そもそも、なぜベルギーのチョコレートは世界的に有名なのだろうか。

16世紀から17世紀前半までスペイン領だったベルギー。スペイン人貴族であり探検家のエルナン・コルテスは、メソアメリカ(現・中米あたり)から持ち帰ったカカオを、ベルギーの古都・ゲント生まれのスペイン王・カルロス1世に献上。スペインの修道会のつながりにより、ベルギーには早くからカカオが伝わっていた。

1885年、国王レオポルド2世がコンゴを植民地化してカカオ生産を開始。スイスのチョコレート製造技術を導入したことで、ベルギーのチョコレート産業が大きく発展することとなった。

時代が遡るが、1857年にスイスからやってきた薬剤師・ジャン・ノイハウスがブリュッセルで薬局とお菓子屋を開業。飲みにくい薬をチョコレートで包んで、お客を喜ばせていた。これが現在、世界中で愛されているチョコレートブランド『NEUHAUS(ノイハウス)』の起源である。

1912年には、3代目のジャン・ノイハウスJr.が、シェルと呼ばれるチョコレートの殻にナッツなどからできた柔らかな中身を閉じ込めたボンボンショコラを生み出し、その技術がベルギーショコラ製法の礎となった。

ベルギーでは王室御用達のブランド・ショコラティエがあり、5年ごとに見直しが行われるという。2024年現在、上記『ノイハウス』のほか、『GODIVA(ゴディバ)』や『Galler(ガレー)』、『PIERRE MARCOLINI(ピエール マルコリーニ)』といった8ブランドが認定されている。

『ヤスシ ササキ』のボンボンショコラ

このように、チョコレートに関して長い歴史を持つベルギー。同地でパティシエとして活躍する佐々木さんに、現地のチョコレート事情について伺った。

「ベルギーでは、『クーベルチュール』という植物油脂不使用のチョコレートが重んじられています

ただベルギーも夏が年々暑くなってきています。クーベルチュールは脂肪分の含有量が高く、暑くなると溶けやすいため、年中チョコレートを食べているベルギーでも7~8月は食べなくなってきています。そのため、食べないなら作らないし、そもそも溶けてしまうなら作らないという職人もいます」(以下、佐々木さん)

四季があり、日本に比べると涼しいとされているベルギーでもこのような事態に陥るほど、地球温暖化の影響が進んでいることが理解できる。

製菓用に使われるクーベルチュールチョコレート

今、パティシエや私たちがチョコを通してできること

前ページの通り、ベルギーにとって、チョコレートは歴史であり文化でもある。地球の危機に際して、チョコレートとの付き合い方も変わってきている。
--------------------------------
- 取り組む課題 -
1 – 上のベルギーのチョコレートの文章に照らして、次の(a)〜(c)がそれぞれ文章と合っているかを「はい」か「いいえ」で答えよ。各答えには、判断の決め手となる文章の言葉をそのまま引用して添えること。
(a) ジャン・ノイハウスはスイスから来た薬剤師だった。
(b) ベルギーの王室御用達ブランドは10年ごとに見直される。
(c) ボンボンショコラは1912年に初代ジャン・ノイハウスが生み出した。
2 – ベルギーのチョコレートの文章を、最後の文の後から書き継げ。
この後のデータは、上の文章とは別の出典から取られたものである。

- データ抜粋 -
--------------------------------
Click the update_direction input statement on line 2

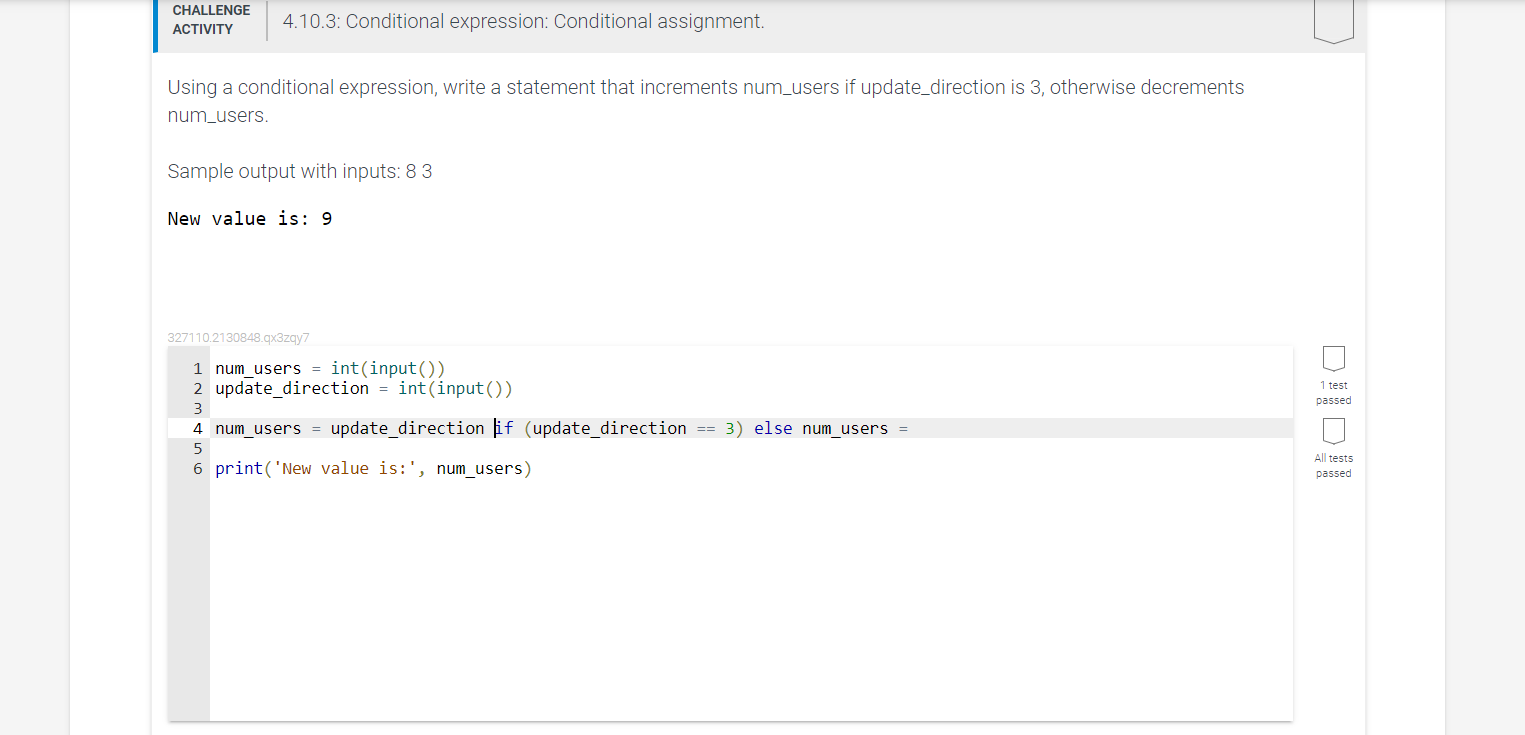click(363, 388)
--------------------------------
- 課題別の結果 -
1 –
(a) はい。「1857年にスイスからやってきた薬剤師・ジャン・ノイハウスがブリュッセルで薬局とお菓子屋を開業」
(b) いいえ。「5年ごとに見直しが行われるという」
(c) いいえ。「1912年には、3代目のジャン・ノイハウスJr.が」

2 –
例えば前編で紹介した、佐々木さんたちが「ベルギーチョコレートアワード2023」で優勝を勝ち取った「デグベール デュ カカオ」(4粒・4320円※店頭・ECサイト共に完売)には、カカオパルプが使われている。このカカオパルプはかつて、チョコレートを製造する上では不要なものとして捨てられていた。

「近年、こういうものを利用するという流れが出てきています。カカオパルプを加えることによって酸味が出て、実はチョコレートの風味がより増すということを自分自身も感じています」

カカオの種を包んでいる白い部分がカカオパルプ。爽やかな甘酸っぱさがある

味を追求しつつも、このように原材料を無駄にしないこと、廃棄するものを減らすことは大切である。さらに地産地消による環境負荷の軽減といった潮流が世界的にあるようだ。

「デグベール デュ カカオ」(4粒・4320円)。楕円型のミニカボスの中にカカオパルプが入っている

なお、「デグベール デュ カカオ」には、日本産のユズや山椒が使用されている。これは佐々木さんが日本人だということも関係しているのだろうか。

「日本から入手できるものに関しては極力使うようにしていますが、ヨーロッパの生クリームなど現地で調達できるものも使用します。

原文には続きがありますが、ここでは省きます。